É nisso que aposta o escritor sergipano Michel de Oliveira ao se aventurar na poesia em seu novo livro, obra essa que fala de amor com intensidade que vai além de um único órgão do corpo.

Das narrativas curtas aos versos

Michel de Oliveira, jornalista, fotógrafo e escritor nascido em Tobias Barreto (Sergipe), mora em Aracaju. Além de participação em antologias e uma publicação sobre fotografias, é conhecido por seus livros de contos, que carregam um teor por vezes cáustico, por vezes satírico, mas que têm por objetivo atingir o âmago do leitor.

Em seu trabalho de estreia Cólicas, câimbras e outras dores (Oito e Meio, 2017), livro pré-selecionado no Prêmio Sesc de Literatura 2016 e finalista da 1ª Maratona Literária da Editora Oito e Meio/Carreira Literária, Michel narra sobre dores do cotidiano da forma que são sentidas, com desconforto angustiante que mesmo quem não as vivencia pode sentir. Já em O sagrado coração do homem, coletânea de contos finalista do Prêmio Açorianos, publicada pela Moinhos (2018), o autor dá um tom teológico repleto de sarcasmo e ironia ao falar sobre o que há por trás da masculinidade e sua ânsia por superioridade, o que, de certo modo, pode contestar a ideia de sexo frágil.

Graduado em Comunicação Social (Jornalismo) pela Universidade Federal de Sergipe, mestre em Comunicação pela Universidade Estadual de Londrina e doutor em Comunicação e Informação pela Universidade Federal do Rio Grande do Sul, Michel agora ingressa no cenário da poesia nacional. Apesar da transição das narrativas curtas para os versos, o estilo provocativo e a crueza, constantes na essência de sua escrita, permanecem como marcas registradas que fazem de Michel de Oliveira um dos nomes proeminentes da literatura brasileira contemporânea.

Coisas de amor, que são tantas e tontas

Depois da prosa e da fotografia, Michel de Oliveira apresenta um novo trabalho em um novo estilo: o livro de poesias o amor são tontas coisas.

O amor como centro da obra oscila entre o clichê esperado e a surpresa do sentimento experimentado e nem sempre revelado, desperto em detalhes do cotidiano e vivenciado com intensidade por cada parte do corpo, inclusive aquelas em que menos se espera. Mistura que alterna da leveza ao peso, da melancolia ao êxtase, da delicadeza ao explícito que provoca.

A potência característica da escrita de Michel está impressa em cada verso, levando o sentimento aos sentidos e elevando as sensações a um nível quase visceral. Em sua escrita, o amor se torna palpável e é agarrado nos pequenos detalhes, por mais bobos que sejam, e são tantos.

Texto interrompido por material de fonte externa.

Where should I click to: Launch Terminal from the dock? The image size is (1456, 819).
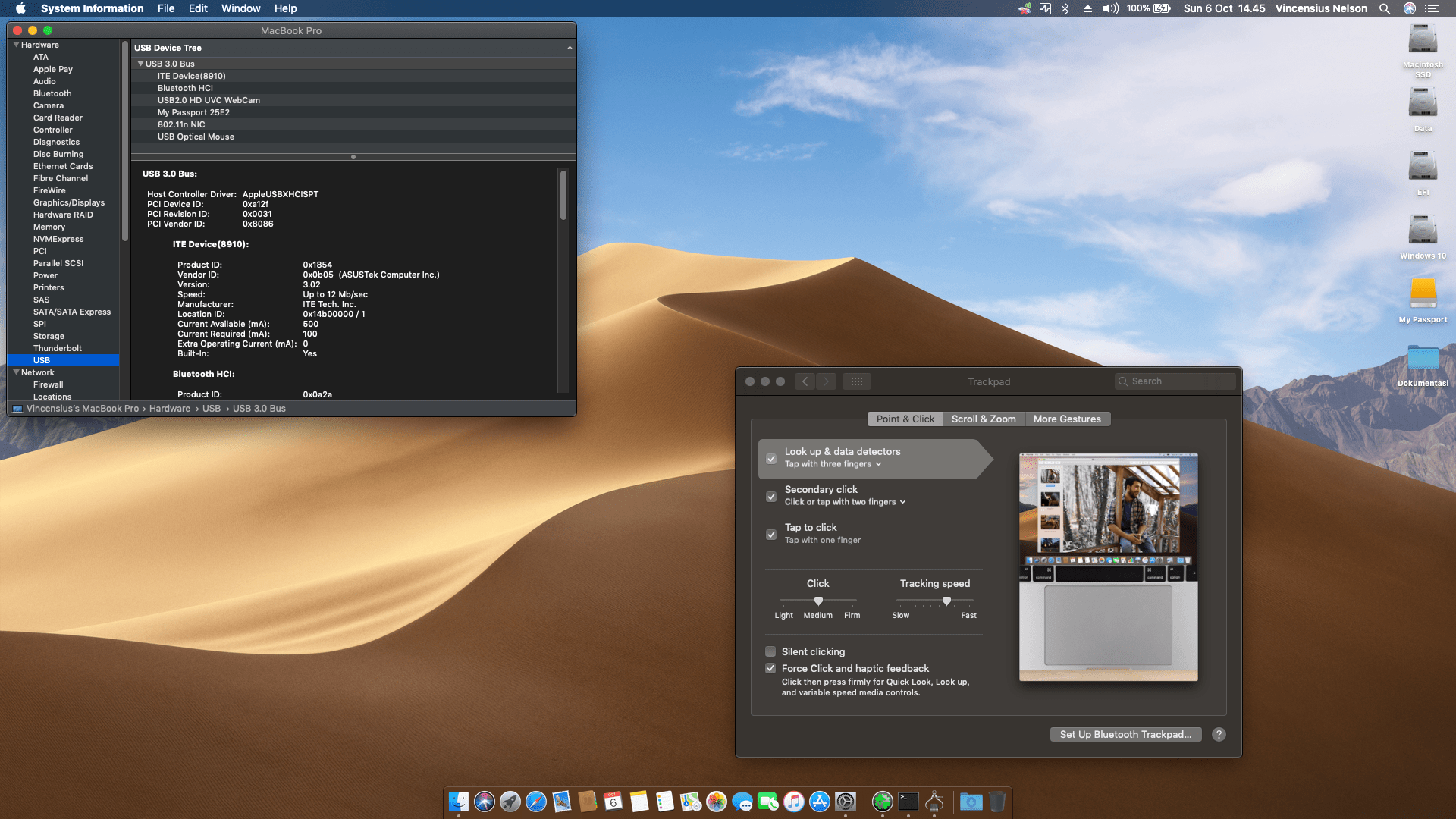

Permitir-se enxergar o amor em coisas corriqueiras e o descrever no plano físico, associar e distribuir os impulsos aos respectivos órgãos do corpo para que estes manifestem a carga emocional contida, desfazer-se do pudor ao discorrer sobre a paixão com palavras simples que, de tão ordinárias, maximizam o efeito suave esperado dos poemas. São propostas contundentes dos escritos de Michel que tornam o mergulho, no livro e nas sensações, inevitável.

Dividido em duas partes, que podem ser descritas como estágios de reações emocionais e corporais ao sentimento tão almejado por boa parte da humanidade, o livro expõe o furor decorrente do se jogar de cabeça, despido e aberto, ao que o corpo manda depois de ouvir os sussurros do coração. E então resta apenas dar voz às demais partes da anatomia humana atingidas pelo ímpeto do sentir e arcar com as consequências.

Com orelha de Juliana Blasina, o amor são tontas coisas é um dos lançamentos do mês de fevereiro de 2021 da Editora Moinhos, mostrando a faceta poética de um escritor brasileiro que desnuda o profundo (e, muitas vezes, o indizível) do ser humano em palavras certeiras.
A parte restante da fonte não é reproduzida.